The work is often a result of tutoring, where the student did technically do the work, but was aided along the way. Sometimes this support did result in the tutor physically contributing to the final product.
These situations are complicated. They are well beyond someone simply copying an academic paper.
Identifying Inauthentic Work and Projects
As soon as I mention plagiarism, people are quick to react. In every conversation, people ask me, “How did you know it was not their work?” or “How did you prove they did not do it on their own?”.
I find the first problem with most project-based planning is a lack of pre-assessment. Students need a baseline assessment. Teachers should be assessing projects on some sort of trendline. The measurements being used need to monitor growth, and not simply check off rubric boxes.

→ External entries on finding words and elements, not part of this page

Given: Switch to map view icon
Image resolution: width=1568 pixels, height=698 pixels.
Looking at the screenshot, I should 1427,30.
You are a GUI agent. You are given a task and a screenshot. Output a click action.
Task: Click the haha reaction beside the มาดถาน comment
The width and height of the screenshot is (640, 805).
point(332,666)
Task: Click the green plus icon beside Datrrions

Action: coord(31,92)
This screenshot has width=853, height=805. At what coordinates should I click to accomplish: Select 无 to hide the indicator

If teachers set baseline assessments for every project, they can clearly find students who are developing seemingly accelerated skills in a very short time. If the teacher suspects a problem, they can require all the students to do an in-class timed assignment. These assignments need to encourage the students to practice their skills without risking their grades. Students who have been submitting inauthentic work will most likely show signs of stress, become angry, and/or ask to leave the room.
Rubrics Can Be a Roadmap for Cheating
Rubrics should guide students toward a standard, but they should be flexible enough that the end result is a product of a student’s imagination and creativity. In fact, if a student has a great idea, the rubric could be put to the side (a discussion for another time.)
I have seen an increase in teachers providing students with highly detailed rubrics, designed to meet detailed criteria. In those cases, it does seem as if the teacher would like all the student work to be nearly identical. Those highly detailed rubrics are essentially a blueprint for a tutor.
Rubrics that leave no room for personalization, are going to increase cheating. There is a sense that students need to be trusted, and educators must trust students to make good decisions. However, schools usually do not let students use phones during exams, or walk into copy rooms with cameras. Why? Because they are young and impulsive. They will sometimes make bad choices, and simply using good practice to remove temptation is not a violation of trust.
Projects are Assessments, Plan them Accordingly
Many schools have an assessment calendar or planner. These are used to ensure students do not have three or four tests (or exams) on a single day. Projects are often left off of these planning documents. I have made this mistake numerous times leading project-based courses.
Project due dates are often pushed and changed, and therefore the final due date may shift. Adding a due date to an assessment calendar requires other teachers to plan their assessments around those dates. Changing those dates can create havoc. Not being able to change those dates can impact students who need more time, or were denied time due to some unforeseen past issue.
When students feel the pressure of a final project they might make the choice to seek outside help. Having a tutor is not plagiarism, but often project-based disciplines lead to the tutor doing the work on behalf of the student.
Planning projects with three or four important due dates allows student work to be assessed in stages and reduces the risk of missing the final deadline. I personally feel that having multiple stages reduces stress, although my evidence is purely anecdotal.
Current technology and online services cannot identify cheating within project-based courses. Teachers need to know their students, and plan accordingly to reduce those impulsive and misguided choices teenagers often make.